筆者 はい、ありがとうございます。「含まれる」というふうにお聞きしました(注:武見大臣うなづく)。ありがとうございます。

8月2日(金)記者会見

(注)質問事項は事前通告した。

記者 現在パブリックコメントがなされている感染症法の省令改正案についてお尋ねします。

今回の変更は、急性呼吸器感染症(ARI)のうち、これまで5類に指定されてなかった風邪全般を5類に指定して、特定感染症予防指針の対象にも含めるという趣旨だと理解しています。

軽症の風邪を今回サーベイランスの対象にすることのメリット、あるいは費用、費用対効果をどう見積もっておられるのか教えてください。

また特定感染症予防指針の対象に今回風邪を入れるということですけれども、今後、風邪を予防するためのワクチン開発ということも視野に入れておられるのか、これも教えてください。

大臣 急性呼吸器感染症を感染症法の5類感染症に位置付けることで、新型コロナウイルス感染症等、個別に把握している感染症以外の急性呼吸器感染症についても、平時から探知できる体制整備が可能となります。

この結果、個別に把握していない急性呼吸器感染症についても、迅速に適切な感染症対策の検討を行うことに繋がると考えています。

定点医療機関における報告に係る事務負担やサーベイランスに係る費用にも配慮しながら、報告を求める具体的な症例について検討を進めたいと考えます。

また、急性呼吸器感染症についても個別の対応について定める特定感染症予防指針を今後策定する予定でありますが、同指針に記載する事項であるとか、ご指摘の「風邪のワクチン開発」に関しては、対象となる感染症の特性も踏まえて引き続き検討していきたいと考えています。

記者 これまで個別に把握していなかった急性呼吸器感染症を見つけるためにサーベイランスを行うということかと思いますが、現実には、それは個別に今まで5類に指定されていなかったものは、いわゆる風邪になるかと思います。

いわゆる風邪、200種類以上の原因ウイルス、病原体があると言われていますが、そうしたものを今回全部把握できるような体制にするということかと思います。

相当負担が大きくなるのではないか、費用もかかるのではないかと思いますが、そのあたりはどのように見積もっておられるのでしょうか。

大臣 急性呼吸器感染症というものは、急性の上気道炎は鼻炎とか、副鼻腔炎とか、中耳炎、咽頭炎、喉頭炎、下気道炎は気管支炎とか、細気管支炎、肺炎を指す病原体による症候群の総称を言います。

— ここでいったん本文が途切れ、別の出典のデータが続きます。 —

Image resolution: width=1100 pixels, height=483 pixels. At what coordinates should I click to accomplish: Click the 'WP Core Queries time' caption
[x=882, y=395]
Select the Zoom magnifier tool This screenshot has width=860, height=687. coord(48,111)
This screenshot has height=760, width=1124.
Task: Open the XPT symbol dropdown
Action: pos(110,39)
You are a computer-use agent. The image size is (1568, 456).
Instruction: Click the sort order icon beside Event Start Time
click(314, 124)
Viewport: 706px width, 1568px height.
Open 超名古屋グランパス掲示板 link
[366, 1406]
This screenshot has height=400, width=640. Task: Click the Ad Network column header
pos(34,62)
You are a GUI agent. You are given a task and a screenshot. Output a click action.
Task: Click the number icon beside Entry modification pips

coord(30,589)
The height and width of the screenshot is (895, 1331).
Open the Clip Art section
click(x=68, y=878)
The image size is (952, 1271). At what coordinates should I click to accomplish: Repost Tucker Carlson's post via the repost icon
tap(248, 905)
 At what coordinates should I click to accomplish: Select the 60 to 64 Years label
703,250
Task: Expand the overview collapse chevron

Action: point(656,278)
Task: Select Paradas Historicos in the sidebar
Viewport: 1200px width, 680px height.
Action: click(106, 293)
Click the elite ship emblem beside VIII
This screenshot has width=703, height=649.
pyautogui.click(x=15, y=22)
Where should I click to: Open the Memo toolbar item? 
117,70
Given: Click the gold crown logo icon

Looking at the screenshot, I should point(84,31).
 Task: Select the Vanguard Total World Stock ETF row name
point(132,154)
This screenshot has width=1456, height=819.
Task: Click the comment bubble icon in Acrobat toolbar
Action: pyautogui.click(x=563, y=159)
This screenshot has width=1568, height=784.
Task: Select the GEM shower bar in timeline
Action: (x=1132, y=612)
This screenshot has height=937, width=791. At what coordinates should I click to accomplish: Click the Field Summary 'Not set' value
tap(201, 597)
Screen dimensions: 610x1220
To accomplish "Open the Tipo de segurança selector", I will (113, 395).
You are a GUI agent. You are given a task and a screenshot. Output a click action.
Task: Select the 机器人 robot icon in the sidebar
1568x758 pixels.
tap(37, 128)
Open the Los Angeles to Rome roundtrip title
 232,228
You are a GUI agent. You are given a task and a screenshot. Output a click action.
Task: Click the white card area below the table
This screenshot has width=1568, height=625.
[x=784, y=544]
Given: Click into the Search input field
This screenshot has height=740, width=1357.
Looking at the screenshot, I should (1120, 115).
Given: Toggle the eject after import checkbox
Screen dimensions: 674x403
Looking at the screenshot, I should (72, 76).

新型コロナウイルス感染症とは異なる「かぜ」の原因となるコロナウイルスもここに含まれます。

おおよそですね、5類の対象となる急性呼吸器感染症の中にいわゆる風邪コロナも含まれうるんでありますが、引き続き定点医療機関における報告にかかわる事務負担やサーベイランスにかかる費用にもしっかり配慮しながら、報告を求める具体的な症例について検討を進めるという立場です。

記者 費用がどれくらいかかるのかということはまだ見積もっていないということですか。

大臣 それはまだ現在検討中ですので、そこまでやっているわけではありません。

記者 先ほど大臣のお答えにありました特定感染症予防指針は個別に決めていないということですけども、場合によってはこれまで対象になってなかった風邪コロナに関するワクチンを作るということも視野に入っているとお聞きしてよろしいでしょうか。

大臣 今般の急性呼吸器感染症を5類に位置付け、特定感染症予防指針の対象とする方針というものは、ワクチンが有効な感染症である場合にはワクチン開発も検討されますが、いずれにせよ急性呼吸器感染症に関する特定感染症予防指針に記載する事項、ワクチン開発の方針についてはこれから引き続き検討していくということであります。